Cecelia Madsen was a fellow with the Master of Public Health Program at the very start, before there were staff, faculty or students. She had just returned from the Peace Corps from Senegal to live in Ithaca, NY where she was born, to work as an assistant coach for Cornell’s rowing team. As an MPH Program fellow, Cecelia helped with early marketing, recruiting, and admissions.
Next, as an MPH student who enrolled with the first cohort in 2017, Cecelia concentrated in Food Systems and Health. She engaged with community nutrition education projects through Cornell Cooperative Extension of Tompkins County, including a start-up Fresh Fruit and Vegetable Rx prescription program that continues to expand, today. She spent her summer internship with the Sustainability Research Department of PepsiCo in New York City, helping to review global water impact strategies and to plan for watershed educational materials. For her final MPH graduation capstone report, Cecelia created a “Global Health Security 2.0” framework to make the case for “an effective public health policy response to non-communicable diseases.”

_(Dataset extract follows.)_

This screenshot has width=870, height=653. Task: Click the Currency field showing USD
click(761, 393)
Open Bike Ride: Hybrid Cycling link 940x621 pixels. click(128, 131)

Now, Cecelia is back to her roots, coaching rowing at Cornell. In this role, she currently spends a lot of time recruiting and talking to high school athletes about Cornell. “A lot of coaching is about helping students to be good people and to work through challenges together,” Cecelia says. The skills she helps to teach, like teamwork, resilience and time management, were also key to her past public health work and MPH coursework. “This still relates to public health,” she points out, not only because of the value of group athletics for promoting physical and mental health, but because “we are working toward collective health—actions at the individual level are about the collective team, and if some are forgotten or left behind, it impacts the whole group.” This is very much what public health is all about, according to Cecelia. In her work, she gets to practice leadership, public speaking, designing plans, and identifying indicators of progress or success—all skills she refined in Methods courses with the MPH Program.
During COVID-19, Cornell athletics coaches like Cecelia have remained consistent touch points for students. Cecelia says these sorts of support networks and the skills she helps foster, to face challenges and trust in the whole team to “pull through,” are important in crisis times. She checks in with students every week or two, asking them about their mental health, staying active, feeling safe, and capacity to be a productive student. If a student is struggling, she refers them to other campus services such as mental health services, athlete tutoring services, or nutritionists. The Cornell rowing team is also leading an athletics team fundraiser for United Way of Tompkins County to contribute to the COVID-19 response.
“I remember when the MPH Program started and a lot of people were confused about why it was in the vet school [College of Veterinary Medicine],” says Cecelia, “but it’s easier now to explain because of the COVID-19 pandemic and all that’s being brought to light about zoonotic diseases and the food system–Cornell was ahead of the curve,” she says, in focusing on the “One Health” interconnection of animal, human and environmental health.
Cecelia feels that no matter what happens next, her MPH degree will always allow her to contribute to society in ways that are relevant and important.